Before the development of a bioanalytical method, the sponsor should understand the analyte of interest (determine the physicochemical properties of the drug, in vitro and in vivo metabolism, and protein binding) and consider aspects of any prior analytical methods that may be applicable.

Method development involves optimizing the procedures and conditions involved with extracting and detecting the analyte. Bioanalytical method development does not require extensive record keeping
or notation…..

While this FDA guidance has started to include method development, it notes that documentation of this work does not need to be extensive. As we shall see later, this is the wrong approach to take, as method development is the single most important phase of an analytical procedure life cycle. Get this right, and the validation and operation of the method are easier to handle than a rushed development and validation. If a rushed approach is taken, then the analysts using the method pick up the tab with variable results and out-of-specification investigations.

In 2019, ICH M10 on Bioanalytical Method Validation reached step 2b and was issued for public consultation. Out of 60 pages, method development receives a scant half a page mention along the lines of FDA and EMA above and noting that:

Bioanalytical method development does not require extensive record keeping or notation (11).

All the emphasis is on the validation, rather then the development of the assay. As we shall see, this is not the smartest approach, especially the majority of bioanalytical methods can be measuring analytes in biological matrices at the LOQ of the method. You really need to know what factors you need to control in the method, rather than hoping for the best.

Traditional View of Development, Validation and Use

Continuing this theme, the traditional view of analytical method development, validation, and use is shown in Figure 1. The main emphasis is on a rapid method development phase and validation by an analytical development group. This is followed by a formal transfer to a quality control group to demonstrate that the method (possibly) works in their laboratory and then operational use by the QC staff. If changes are required, these need to be validated, and a method may need to be redeveloped in light of experience with use. As we shall discuss at the end of this article, most methods are regulated for the pharmaceutical laboratory, and need regulatory approval for any major change. How can this be simplified?

Figure 1: A traditional view of analytical method development, validation, and use.

USP is Changing to a Lifecycle Approach

For 10 years, USP expert panels and committees have been publishing stimuli articles on analytical procedure lifecycle management (APLM). This new approach comes from the FDA’s updated guidance on process validation that took a lifecycle approach to the topic, rather than “three validation batches and all is good.” In addition to the “Stimuli to the Revision Process” articles published in Pharmacopoeial Forum, there is also a draft USP <1220> on Analytical Procedure Lifecycle Management issued for public comment in 2017 (12). At the end of this year, a revised draft of USP <1220> is expected to be published for comment.

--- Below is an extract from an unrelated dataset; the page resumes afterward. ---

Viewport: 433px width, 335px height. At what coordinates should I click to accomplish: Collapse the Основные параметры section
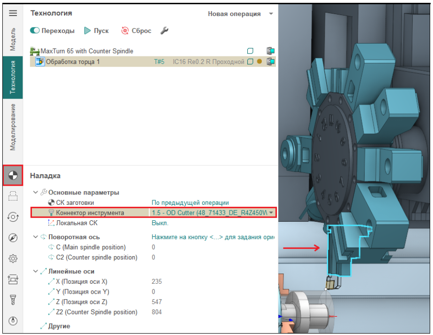36,192
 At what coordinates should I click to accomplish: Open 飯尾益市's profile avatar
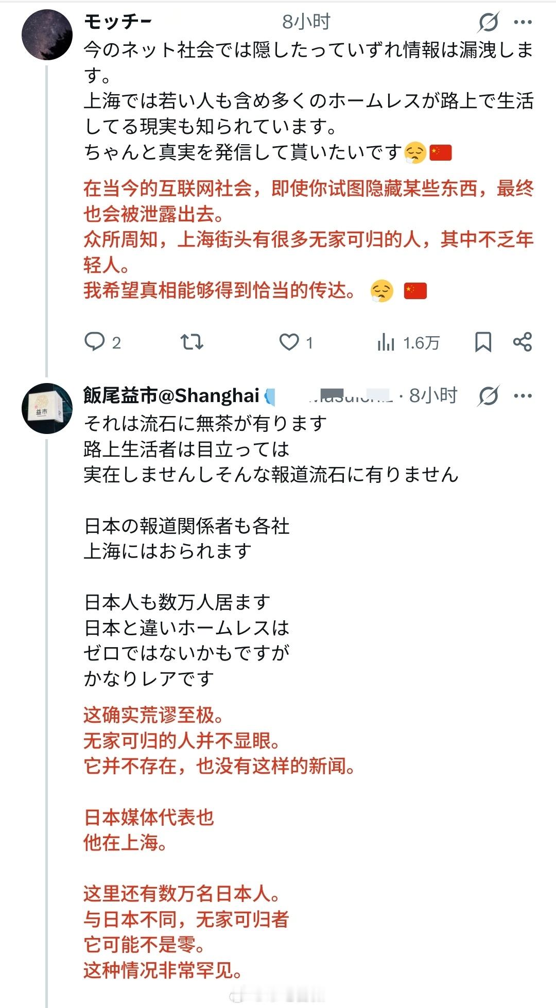point(47,409)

The principles outlined in the current draft USP <1220> are a Quality by Design (QbD) approach to method development and validation (12) that is intended to deliver more robust analytical procedures. There is greater emphasis on the earlier phases of the lifecycle of an analytical procedure, such as defining the procedure specification in an Analytical Target Profile or ATP.

The overall process is shown in Figure 2. Although the USP is focused primarily on compendial analytical procedures, the sound scientific principles outlined in the draft USP <1220> are, in my view, applicable to bioanalytical methods as well. Shown also in the figure are the feedback loops from stage 3 to stage 2 and from stage 2 to stage 1, as well as to the ATP, representing continual improvement of the procedure. The key is continual improvement, as the pharmaceutical industry is regulated and some procedures that are part of a registration dossier might need to be modified under change control.

Figure 2: Proposed USP <1220> process for analytical procedure lifecycle management.

Stages of the Analytical Procedure Lifecycle

The lifecycle of analytical procedure advocated by USP <1220> in Figure 2 consists of three stages:

• Procedure Design and Development (method development) derived from the ATP

• Procedure Performance Qualification (method validation)

• Procedure Performance Verification (Ongoing assessment of the procedure performance).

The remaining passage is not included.